Cleaning out my office again. A lot of curious and questionable items have landed on my desk, and it’s time for a purge. Warning: Some of this stuff is NSFW. Some of it is just crap. I’ve noticed office decorum goes out the window when you’re caught holding “Poop in a Bag.” The interns are starting to lose respect. Here are a few things that have been pitched to me recently:
NSFW: Knit Your Own Kama Sutra
This book for “naughty knitters” shows knit figurines getting down in all kinds of positions on the beach, in a movie theater, and on an airplane. There’s even a scene with a hooker in what appears to be a motel room with a heart-shaped headboard and money strewn all around. I am still trying to process it all.
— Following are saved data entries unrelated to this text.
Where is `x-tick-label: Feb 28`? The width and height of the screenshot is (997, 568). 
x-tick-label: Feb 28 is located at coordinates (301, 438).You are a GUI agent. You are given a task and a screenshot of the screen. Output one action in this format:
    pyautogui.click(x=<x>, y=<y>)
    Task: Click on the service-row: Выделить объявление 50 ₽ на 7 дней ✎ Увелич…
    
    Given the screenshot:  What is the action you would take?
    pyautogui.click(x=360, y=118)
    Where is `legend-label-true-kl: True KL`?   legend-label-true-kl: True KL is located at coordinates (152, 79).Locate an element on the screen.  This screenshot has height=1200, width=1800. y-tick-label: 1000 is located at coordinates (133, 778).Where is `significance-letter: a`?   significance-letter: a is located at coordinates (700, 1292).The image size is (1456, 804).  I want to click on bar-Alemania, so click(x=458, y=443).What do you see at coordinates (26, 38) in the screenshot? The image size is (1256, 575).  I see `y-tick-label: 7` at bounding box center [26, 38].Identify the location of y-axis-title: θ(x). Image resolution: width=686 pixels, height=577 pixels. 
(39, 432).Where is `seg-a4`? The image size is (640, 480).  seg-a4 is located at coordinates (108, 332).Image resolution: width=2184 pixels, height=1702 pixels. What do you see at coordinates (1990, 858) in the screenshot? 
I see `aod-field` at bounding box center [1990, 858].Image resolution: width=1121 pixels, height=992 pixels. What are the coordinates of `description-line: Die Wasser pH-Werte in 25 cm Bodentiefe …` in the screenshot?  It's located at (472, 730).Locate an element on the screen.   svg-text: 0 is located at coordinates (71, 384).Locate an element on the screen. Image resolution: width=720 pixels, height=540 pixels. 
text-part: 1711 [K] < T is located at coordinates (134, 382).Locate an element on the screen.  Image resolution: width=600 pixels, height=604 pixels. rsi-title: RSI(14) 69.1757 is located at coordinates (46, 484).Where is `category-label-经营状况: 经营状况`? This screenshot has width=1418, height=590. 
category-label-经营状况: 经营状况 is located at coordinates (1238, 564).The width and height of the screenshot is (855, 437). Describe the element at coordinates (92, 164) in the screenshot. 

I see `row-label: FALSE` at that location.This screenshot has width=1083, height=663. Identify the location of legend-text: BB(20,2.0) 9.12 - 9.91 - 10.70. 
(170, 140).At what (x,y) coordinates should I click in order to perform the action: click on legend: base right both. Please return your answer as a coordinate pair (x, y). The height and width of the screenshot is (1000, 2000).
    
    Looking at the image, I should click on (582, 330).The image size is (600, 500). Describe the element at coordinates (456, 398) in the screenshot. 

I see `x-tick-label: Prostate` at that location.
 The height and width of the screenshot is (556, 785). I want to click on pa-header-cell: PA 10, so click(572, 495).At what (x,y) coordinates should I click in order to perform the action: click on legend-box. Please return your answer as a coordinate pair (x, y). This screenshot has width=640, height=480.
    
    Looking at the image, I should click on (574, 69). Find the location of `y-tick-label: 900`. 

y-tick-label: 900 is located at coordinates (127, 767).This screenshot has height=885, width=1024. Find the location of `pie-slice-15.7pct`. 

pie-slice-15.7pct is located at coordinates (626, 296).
Board shorts made of coconut, in a coconut
Vissla sent upcycled coconut stretch board shorts that feel just like your regular trunks. Founder Paul Naude was President of Billabong before he resigned in 2013 and started Vissla. The company won “Breakout Brand of the Year” at the SIMA Image Awards. And they’ve got three team riders from San Diego: Lucas Dirkse from Windansea, Zach Mccormick from Solana Beach, and Derrick Disney from Cardiff. So there’s that.
Recipes from the National Watermelon Promotion Board
A high-spirited newsletter announces the many uses of this melon, including watermelon hummus, salsa, and sangria. The mighty, all-purpose fruit can be juiced, risotto-ized, and carved into a stegosaurus or Cinderella’s carriage. Yes, but more importantly, if it’s 92 percent H20, can we use it to water the lawn?
Heart-shaped pizza!
Sammy’s Woodfired Pizza sent me a kit to make a heart-shaped pizza at home. I actually did it. It was for a Valentine’s Day promotion in which I instagrammed my creation in order to be entered for a gift card. At the end of the day, Sammy showed no love for my pizza.
A pin urging people to “Go Breakfastarian”
The Breakfastarians would like us to “join the movement.” They believe in having breakfast at any time, “especially for dinner.” They think the world could do with more “breakfast acceptance.” So the Breakfastarians sent this pin in hopes we would “See the light. Eat breakfast at night.” Don’t we have more important issues to spend our time and money on?, I thought as I ate a burrito dinner for breakfast.
Poop in a Bag
A San Diego father, age 30, and his 8-year-old son developed a card game revolving around bowel movements. Their Kickstarter campaign was still going at the time of delivery, so I guess the deck of cards they sent me was just a prototype and not a reality. Which means, in the eyes of an editor who deals in fact-based things, it’s a load of crap. The Kickstarter video explained nothing concrete about the actual product, how the game is played, etc. All they told us was that there was a Spanish edition named Caca: El Juego. I considered bringing this game home to my 9-year-old stepson, but there is already enough farting and bathroom humor in my house. I thought, Shouldn’t I be responsible for elevating the conversation around here?